O Ensaio, “porém, não quer
procurar o eterno no transitório, nem destilá-lo a partir deste, mas sim
eternizar o transitório”, o aqui-e-agora.
O Ensaio é “impulso expressivo”.
O Ensaio “não apenas negligencia a
certeza indubitável, como também renuncia ao ideal dessa certeza.”
O Ensaio “desafia gentilmente os
ideias da clara et distincta perceptio e da certeza livre da dúvida”
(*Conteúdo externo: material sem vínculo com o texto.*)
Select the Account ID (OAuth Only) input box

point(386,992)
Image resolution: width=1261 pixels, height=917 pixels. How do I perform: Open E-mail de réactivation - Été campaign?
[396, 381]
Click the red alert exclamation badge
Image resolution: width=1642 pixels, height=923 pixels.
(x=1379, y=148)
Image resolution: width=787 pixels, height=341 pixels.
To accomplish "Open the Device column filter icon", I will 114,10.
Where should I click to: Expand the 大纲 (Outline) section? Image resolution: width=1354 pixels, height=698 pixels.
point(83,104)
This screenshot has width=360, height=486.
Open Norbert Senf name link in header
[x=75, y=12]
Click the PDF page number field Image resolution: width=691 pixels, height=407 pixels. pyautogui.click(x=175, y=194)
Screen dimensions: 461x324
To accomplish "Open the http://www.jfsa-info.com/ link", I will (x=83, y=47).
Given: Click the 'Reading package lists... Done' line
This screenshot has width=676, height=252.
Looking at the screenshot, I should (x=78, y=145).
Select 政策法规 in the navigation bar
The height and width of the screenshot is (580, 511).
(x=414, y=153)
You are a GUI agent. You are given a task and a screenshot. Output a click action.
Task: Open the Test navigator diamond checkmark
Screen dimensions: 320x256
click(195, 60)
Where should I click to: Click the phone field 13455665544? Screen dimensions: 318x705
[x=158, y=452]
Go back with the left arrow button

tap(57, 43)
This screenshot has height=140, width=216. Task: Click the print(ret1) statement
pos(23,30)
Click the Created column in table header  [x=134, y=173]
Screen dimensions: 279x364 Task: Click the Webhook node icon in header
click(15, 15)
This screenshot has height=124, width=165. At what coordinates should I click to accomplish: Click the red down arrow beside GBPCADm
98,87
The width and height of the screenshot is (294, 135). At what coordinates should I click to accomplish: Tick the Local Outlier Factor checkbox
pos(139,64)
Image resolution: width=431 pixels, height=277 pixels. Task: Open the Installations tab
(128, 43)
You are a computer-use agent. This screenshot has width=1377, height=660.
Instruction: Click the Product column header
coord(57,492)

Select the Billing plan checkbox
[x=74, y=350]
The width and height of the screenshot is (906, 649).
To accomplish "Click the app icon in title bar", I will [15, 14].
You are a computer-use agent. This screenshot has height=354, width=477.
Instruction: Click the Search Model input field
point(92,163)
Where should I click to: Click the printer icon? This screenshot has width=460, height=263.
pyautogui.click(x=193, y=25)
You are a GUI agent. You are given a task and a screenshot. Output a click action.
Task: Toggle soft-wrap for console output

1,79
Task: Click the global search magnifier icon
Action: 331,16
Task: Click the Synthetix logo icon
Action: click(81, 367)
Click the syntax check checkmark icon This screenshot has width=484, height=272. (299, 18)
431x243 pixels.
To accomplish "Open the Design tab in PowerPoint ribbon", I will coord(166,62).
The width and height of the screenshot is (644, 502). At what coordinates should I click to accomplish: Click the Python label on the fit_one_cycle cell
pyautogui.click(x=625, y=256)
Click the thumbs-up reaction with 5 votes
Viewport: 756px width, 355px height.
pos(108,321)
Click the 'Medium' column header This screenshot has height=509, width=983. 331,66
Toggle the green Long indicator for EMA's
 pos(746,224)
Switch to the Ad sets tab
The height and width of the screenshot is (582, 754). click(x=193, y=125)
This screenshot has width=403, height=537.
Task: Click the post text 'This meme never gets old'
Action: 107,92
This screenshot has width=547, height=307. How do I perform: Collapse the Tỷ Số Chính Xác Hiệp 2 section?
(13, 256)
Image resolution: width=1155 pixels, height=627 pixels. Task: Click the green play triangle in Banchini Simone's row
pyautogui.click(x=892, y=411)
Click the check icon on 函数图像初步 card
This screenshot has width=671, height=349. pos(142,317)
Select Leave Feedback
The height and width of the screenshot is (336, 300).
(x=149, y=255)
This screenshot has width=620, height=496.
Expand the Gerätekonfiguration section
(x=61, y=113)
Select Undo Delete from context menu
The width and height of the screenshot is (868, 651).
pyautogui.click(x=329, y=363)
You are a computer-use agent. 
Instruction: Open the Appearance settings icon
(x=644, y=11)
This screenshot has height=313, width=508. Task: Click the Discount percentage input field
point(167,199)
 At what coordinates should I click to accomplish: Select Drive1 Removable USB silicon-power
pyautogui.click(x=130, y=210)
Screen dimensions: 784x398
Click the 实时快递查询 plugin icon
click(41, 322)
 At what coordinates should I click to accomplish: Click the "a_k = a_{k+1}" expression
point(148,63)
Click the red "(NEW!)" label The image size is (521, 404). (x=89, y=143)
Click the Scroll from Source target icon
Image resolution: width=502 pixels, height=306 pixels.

O Ensaio “pensa em fragmentos, uma
vez que a própria realidade é fragmentada”, “a descontinuidade é
essencial ao Ensaio; seu assunto é sempre um conflito em suspenso”.
IV
“Escreve ensaisticamente quem
compõe experimentando; quem vira e revira o seu objecto, quem o questiona e o
apalpa, quem o prova e o submete à reflexão”.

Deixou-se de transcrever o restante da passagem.